The idea being putting the hangar below the flight deck, as usual, but straddling the two hulls. Few carriers have a hangar extending below the waterline anyway and you want the section joining the hulls to be as tall as possible to increase girder strength, so this seems sensible. That said, I think the advantages start to diminish when you think in terms of weight/displacement--the hangar and deck aren't any lighter for their size on a catamaran vs. a monohull, and the skin and structure are likely heavier for the same displacement. For the catamaran to be worthwhile you need gains in propulsion to offset the more complicated hull.
The biggest problem with a catamaran might be excess primary stability--I think catamarans tend to have a pretty snappy roll, which would be rough on flight operations in high sea conditions, particularly for smaller ships.
The idea being putting the hangar below the flight deck, as usual, but straddling the two hulls.

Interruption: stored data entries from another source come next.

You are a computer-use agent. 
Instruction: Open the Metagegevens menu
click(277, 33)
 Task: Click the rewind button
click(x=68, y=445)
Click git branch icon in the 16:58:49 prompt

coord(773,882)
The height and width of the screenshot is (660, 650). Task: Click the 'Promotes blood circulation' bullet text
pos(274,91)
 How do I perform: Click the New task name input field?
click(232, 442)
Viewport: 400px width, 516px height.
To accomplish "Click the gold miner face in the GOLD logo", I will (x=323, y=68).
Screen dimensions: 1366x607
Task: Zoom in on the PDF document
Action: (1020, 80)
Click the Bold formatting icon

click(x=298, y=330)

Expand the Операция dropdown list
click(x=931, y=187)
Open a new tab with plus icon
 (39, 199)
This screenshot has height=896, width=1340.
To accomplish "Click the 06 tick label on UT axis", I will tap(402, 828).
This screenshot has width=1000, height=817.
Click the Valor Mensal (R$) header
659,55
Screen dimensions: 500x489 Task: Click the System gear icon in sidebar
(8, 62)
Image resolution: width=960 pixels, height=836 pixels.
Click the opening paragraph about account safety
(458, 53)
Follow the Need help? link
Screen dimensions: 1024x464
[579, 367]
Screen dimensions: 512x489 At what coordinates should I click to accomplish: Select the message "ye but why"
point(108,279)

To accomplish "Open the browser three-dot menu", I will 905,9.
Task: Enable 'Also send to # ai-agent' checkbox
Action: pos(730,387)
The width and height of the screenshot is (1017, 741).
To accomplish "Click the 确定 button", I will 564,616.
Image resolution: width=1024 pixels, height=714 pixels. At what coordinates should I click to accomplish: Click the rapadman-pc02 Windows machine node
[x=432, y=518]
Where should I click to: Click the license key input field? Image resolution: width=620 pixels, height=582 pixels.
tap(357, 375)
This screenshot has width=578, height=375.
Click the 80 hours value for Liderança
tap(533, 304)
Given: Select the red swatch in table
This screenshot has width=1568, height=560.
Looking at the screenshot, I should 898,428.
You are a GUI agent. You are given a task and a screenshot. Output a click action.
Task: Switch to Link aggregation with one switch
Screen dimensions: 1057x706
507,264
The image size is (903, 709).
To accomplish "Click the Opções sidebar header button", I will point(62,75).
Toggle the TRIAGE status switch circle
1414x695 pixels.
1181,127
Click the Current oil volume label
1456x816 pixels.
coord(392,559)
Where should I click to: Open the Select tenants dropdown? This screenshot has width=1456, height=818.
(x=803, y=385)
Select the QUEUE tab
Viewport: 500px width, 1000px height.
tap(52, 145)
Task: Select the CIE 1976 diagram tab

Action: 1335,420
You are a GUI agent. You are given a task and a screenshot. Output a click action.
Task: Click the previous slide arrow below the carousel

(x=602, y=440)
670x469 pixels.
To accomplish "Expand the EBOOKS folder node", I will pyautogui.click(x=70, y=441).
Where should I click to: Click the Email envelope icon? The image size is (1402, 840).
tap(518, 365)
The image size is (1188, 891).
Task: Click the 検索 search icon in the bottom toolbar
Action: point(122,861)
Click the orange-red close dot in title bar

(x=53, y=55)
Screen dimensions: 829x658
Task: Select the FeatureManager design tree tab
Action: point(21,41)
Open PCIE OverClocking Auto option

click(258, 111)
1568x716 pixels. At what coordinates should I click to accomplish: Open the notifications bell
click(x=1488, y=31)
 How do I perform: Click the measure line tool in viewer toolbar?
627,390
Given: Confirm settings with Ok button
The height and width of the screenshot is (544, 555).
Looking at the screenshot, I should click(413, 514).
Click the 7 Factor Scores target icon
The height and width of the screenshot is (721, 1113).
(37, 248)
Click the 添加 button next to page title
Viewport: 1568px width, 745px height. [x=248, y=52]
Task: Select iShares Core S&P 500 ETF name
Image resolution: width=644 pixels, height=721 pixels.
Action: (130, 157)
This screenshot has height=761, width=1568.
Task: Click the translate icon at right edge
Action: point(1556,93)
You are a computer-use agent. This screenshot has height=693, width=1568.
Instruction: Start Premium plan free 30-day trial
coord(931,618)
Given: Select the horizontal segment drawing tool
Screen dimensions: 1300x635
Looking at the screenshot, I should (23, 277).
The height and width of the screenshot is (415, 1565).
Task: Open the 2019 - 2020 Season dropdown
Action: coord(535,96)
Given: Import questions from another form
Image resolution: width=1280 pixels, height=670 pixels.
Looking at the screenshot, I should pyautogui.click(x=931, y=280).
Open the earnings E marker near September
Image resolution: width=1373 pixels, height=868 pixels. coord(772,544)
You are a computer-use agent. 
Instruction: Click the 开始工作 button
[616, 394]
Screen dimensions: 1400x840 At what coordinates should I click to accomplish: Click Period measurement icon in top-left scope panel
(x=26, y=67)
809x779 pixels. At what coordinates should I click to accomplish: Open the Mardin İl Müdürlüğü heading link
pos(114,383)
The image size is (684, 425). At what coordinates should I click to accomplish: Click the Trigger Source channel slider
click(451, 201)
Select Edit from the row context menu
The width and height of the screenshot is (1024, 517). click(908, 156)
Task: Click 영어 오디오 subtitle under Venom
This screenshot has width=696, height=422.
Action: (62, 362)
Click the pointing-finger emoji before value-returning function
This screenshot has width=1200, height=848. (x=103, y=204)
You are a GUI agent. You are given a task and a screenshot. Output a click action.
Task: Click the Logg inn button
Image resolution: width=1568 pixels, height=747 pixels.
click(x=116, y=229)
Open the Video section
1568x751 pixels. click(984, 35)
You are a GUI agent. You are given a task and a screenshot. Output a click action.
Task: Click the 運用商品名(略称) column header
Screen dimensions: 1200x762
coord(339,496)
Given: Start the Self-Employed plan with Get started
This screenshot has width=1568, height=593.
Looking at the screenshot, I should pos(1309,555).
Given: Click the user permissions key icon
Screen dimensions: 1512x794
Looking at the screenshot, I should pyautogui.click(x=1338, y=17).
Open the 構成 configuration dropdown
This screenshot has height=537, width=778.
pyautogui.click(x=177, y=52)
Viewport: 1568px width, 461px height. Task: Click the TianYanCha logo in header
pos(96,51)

Maybe, even so, I'm still nervous about what might happen, say, in case of things like ramp strikes. I guess you'd actually be less likely to damage the rudder or propulsion with an aircraft falling well below flight deck level and striking the stern on landing, but if it hit the rear of the hangar deck, I could imagine a chunk of the hangar deck falling away, and, with nothing below it, falling into the sea with any equipment and personnel that happened to be there.